» What is required:
The whole listing below is to be repeated without alteration.

» Excerpted records:
....
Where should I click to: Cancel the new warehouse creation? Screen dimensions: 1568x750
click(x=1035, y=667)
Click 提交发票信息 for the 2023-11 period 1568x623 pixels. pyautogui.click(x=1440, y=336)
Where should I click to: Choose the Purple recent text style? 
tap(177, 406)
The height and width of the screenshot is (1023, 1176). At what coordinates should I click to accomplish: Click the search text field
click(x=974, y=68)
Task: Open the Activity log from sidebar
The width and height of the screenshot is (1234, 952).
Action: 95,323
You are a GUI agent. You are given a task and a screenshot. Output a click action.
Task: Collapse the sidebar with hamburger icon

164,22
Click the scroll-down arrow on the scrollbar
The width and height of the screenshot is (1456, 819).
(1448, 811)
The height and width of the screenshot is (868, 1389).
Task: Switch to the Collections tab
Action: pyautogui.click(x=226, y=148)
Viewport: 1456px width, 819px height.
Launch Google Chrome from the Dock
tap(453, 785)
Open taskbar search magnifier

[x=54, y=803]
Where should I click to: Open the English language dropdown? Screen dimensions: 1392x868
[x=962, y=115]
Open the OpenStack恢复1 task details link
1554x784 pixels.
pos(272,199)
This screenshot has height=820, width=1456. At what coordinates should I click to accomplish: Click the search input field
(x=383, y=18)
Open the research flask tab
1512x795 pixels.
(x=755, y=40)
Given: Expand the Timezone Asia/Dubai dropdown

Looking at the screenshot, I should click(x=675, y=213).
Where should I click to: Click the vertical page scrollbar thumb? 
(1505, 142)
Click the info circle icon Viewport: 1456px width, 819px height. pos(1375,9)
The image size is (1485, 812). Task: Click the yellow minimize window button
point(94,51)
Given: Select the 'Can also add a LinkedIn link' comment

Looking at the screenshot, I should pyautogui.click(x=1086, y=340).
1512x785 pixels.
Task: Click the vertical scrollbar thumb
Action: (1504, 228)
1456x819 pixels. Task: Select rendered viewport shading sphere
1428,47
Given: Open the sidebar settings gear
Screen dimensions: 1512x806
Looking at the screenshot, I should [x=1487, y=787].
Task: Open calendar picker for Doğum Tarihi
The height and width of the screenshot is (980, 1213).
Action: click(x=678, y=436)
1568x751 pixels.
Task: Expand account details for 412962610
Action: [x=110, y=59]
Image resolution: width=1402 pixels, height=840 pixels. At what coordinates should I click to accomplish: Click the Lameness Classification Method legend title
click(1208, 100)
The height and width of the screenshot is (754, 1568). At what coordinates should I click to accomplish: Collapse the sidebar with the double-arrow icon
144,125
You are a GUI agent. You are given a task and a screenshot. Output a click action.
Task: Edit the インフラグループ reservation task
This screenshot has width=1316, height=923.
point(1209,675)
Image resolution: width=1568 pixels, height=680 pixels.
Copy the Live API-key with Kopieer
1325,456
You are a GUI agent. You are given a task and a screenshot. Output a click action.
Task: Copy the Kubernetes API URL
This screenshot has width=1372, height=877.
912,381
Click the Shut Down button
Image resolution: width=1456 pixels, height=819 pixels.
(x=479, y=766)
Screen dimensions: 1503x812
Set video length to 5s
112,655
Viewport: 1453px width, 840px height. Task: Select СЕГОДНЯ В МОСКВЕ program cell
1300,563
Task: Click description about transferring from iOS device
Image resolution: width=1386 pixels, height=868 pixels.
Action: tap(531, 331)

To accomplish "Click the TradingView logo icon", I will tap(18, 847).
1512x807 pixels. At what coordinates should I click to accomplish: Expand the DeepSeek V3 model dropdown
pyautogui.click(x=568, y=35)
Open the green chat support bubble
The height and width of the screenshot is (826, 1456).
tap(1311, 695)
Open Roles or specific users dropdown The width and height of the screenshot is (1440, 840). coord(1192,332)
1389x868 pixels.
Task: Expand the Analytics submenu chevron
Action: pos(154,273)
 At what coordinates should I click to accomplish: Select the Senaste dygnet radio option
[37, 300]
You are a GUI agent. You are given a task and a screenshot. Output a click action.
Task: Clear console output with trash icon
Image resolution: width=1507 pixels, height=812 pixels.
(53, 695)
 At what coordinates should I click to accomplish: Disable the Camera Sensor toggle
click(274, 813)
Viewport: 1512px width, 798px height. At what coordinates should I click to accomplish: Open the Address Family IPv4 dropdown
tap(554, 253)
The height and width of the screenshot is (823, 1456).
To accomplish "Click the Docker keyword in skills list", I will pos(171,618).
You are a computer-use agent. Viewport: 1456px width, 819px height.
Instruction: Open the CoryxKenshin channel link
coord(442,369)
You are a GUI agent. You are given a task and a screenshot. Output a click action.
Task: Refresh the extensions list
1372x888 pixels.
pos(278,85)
....
» Task output:
Where should I click to: Cancel the new warehouse creation? Screen dimensions: 1568x750
click(x=1035, y=667)
Click 提交发票信息 for the 2023-11 period 1568x623 pixels. pyautogui.click(x=1440, y=336)
Where should I click to: Choose the Purple recent text style? 
tap(177, 406)
The height and width of the screenshot is (1023, 1176). At what coordinates should I click to accomplish: Click the search text field
click(x=974, y=68)
Task: Open the Activity log from sidebar
The width and height of the screenshot is (1234, 952).
Action: 95,323
You are a GUI agent. You are given a task and a screenshot. Output a click action.
Task: Collapse the sidebar with hamburger icon

164,22
Click the scroll-down arrow on the scrollbar
The width and height of the screenshot is (1456, 819).
(1448, 811)
The height and width of the screenshot is (868, 1389).
Task: Switch to the Collections tab
Action: pyautogui.click(x=226, y=148)
Viewport: 1456px width, 819px height.
Launch Google Chrome from the Dock
tap(453, 785)
Open taskbar search magnifier

[x=54, y=803]
Where should I click to: Open the English language dropdown? Screen dimensions: 1392x868
[x=962, y=115]
Open the OpenStack恢复1 task details link
1554x784 pixels.
pos(272,199)
This screenshot has height=820, width=1456. At what coordinates should I click to accomplish: Click the search input field
(x=383, y=18)
Open the research flask tab
1512x795 pixels.
(x=755, y=40)
Given: Expand the Timezone Asia/Dubai dropdown

Looking at the screenshot, I should click(x=675, y=213).
Where should I click to: Click the vertical page scrollbar thumb? 
(1505, 142)
Click the info circle icon Viewport: 1456px width, 819px height. pos(1375,9)
The image size is (1485, 812). Task: Click the yellow minimize window button
point(94,51)
Given: Select the 'Can also add a LinkedIn link' comment

Looking at the screenshot, I should pyautogui.click(x=1086, y=340).
1512x785 pixels.
Task: Click the vertical scrollbar thumb
Action: (1504, 228)
1456x819 pixels. Task: Select rendered viewport shading sphere
1428,47
Given: Open the sidebar settings gear
Screen dimensions: 1512x806
Looking at the screenshot, I should [x=1487, y=787].
Task: Open calendar picker for Doğum Tarihi
The height and width of the screenshot is (980, 1213).
Action: click(x=678, y=436)
1568x751 pixels.
Task: Expand account details for 412962610
Action: [x=110, y=59]
Image resolution: width=1402 pixels, height=840 pixels. At what coordinates should I click to accomplish: Click the Lameness Classification Method legend title
click(1208, 100)
The height and width of the screenshot is (754, 1568). At what coordinates should I click to accomplish: Collapse the sidebar with the double-arrow icon
144,125
You are a GUI agent. You are given a task and a screenshot. Output a click action.
Task: Edit the インフラグループ reservation task
This screenshot has width=1316, height=923.
point(1209,675)
Image resolution: width=1568 pixels, height=680 pixels.
Copy the Live API-key with Kopieer
1325,456
You are a GUI agent. You are given a task and a screenshot. Output a click action.
Task: Copy the Kubernetes API URL
This screenshot has width=1372, height=877.
912,381
Click the Shut Down button
Image resolution: width=1456 pixels, height=819 pixels.
(x=479, y=766)
Screen dimensions: 1503x812
Set video length to 5s
112,655
Viewport: 1453px width, 840px height. Task: Select СЕГОДНЯ В МОСКВЕ program cell
1300,563
Task: Click description about transferring from iOS device
Image resolution: width=1386 pixels, height=868 pixels.
Action: tap(531, 331)

To accomplish "Click the TradingView logo icon", I will tap(18, 847).
1512x807 pixels. At what coordinates should I click to accomplish: Expand the DeepSeek V3 model dropdown
pyautogui.click(x=568, y=35)
Open the green chat support bubble
The height and width of the screenshot is (826, 1456).
tap(1311, 695)
Open Roles or specific users dropdown The width and height of the screenshot is (1440, 840). coord(1192,332)
1389x868 pixels.
Task: Expand the Analytics submenu chevron
Action: pos(154,273)
 At what coordinates should I click to accomplish: Select the Senaste dygnet radio option
[37, 300]
You are a GUI agent. You are given a task and a screenshot. Output a click action.
Task: Clear console output with trash icon
Image resolution: width=1507 pixels, height=812 pixels.
(53, 695)
 At what coordinates should I click to accomplish: Disable the Camera Sensor toggle
click(274, 813)
Viewport: 1512px width, 798px height. At what coordinates should I click to accomplish: Open the Address Family IPv4 dropdown
tap(554, 253)
The height and width of the screenshot is (823, 1456).
To accomplish "Click the Docker keyword in skills list", I will pos(171,618).
You are a computer-use agent. Viewport: 1456px width, 819px height.
Instruction: Open the CoryxKenshin channel link
coord(442,369)
You are a GUI agent. You are given a task and a screenshot. Output a click action.
Task: Refresh the extensions list
1372x888 pixels.
pos(278,85)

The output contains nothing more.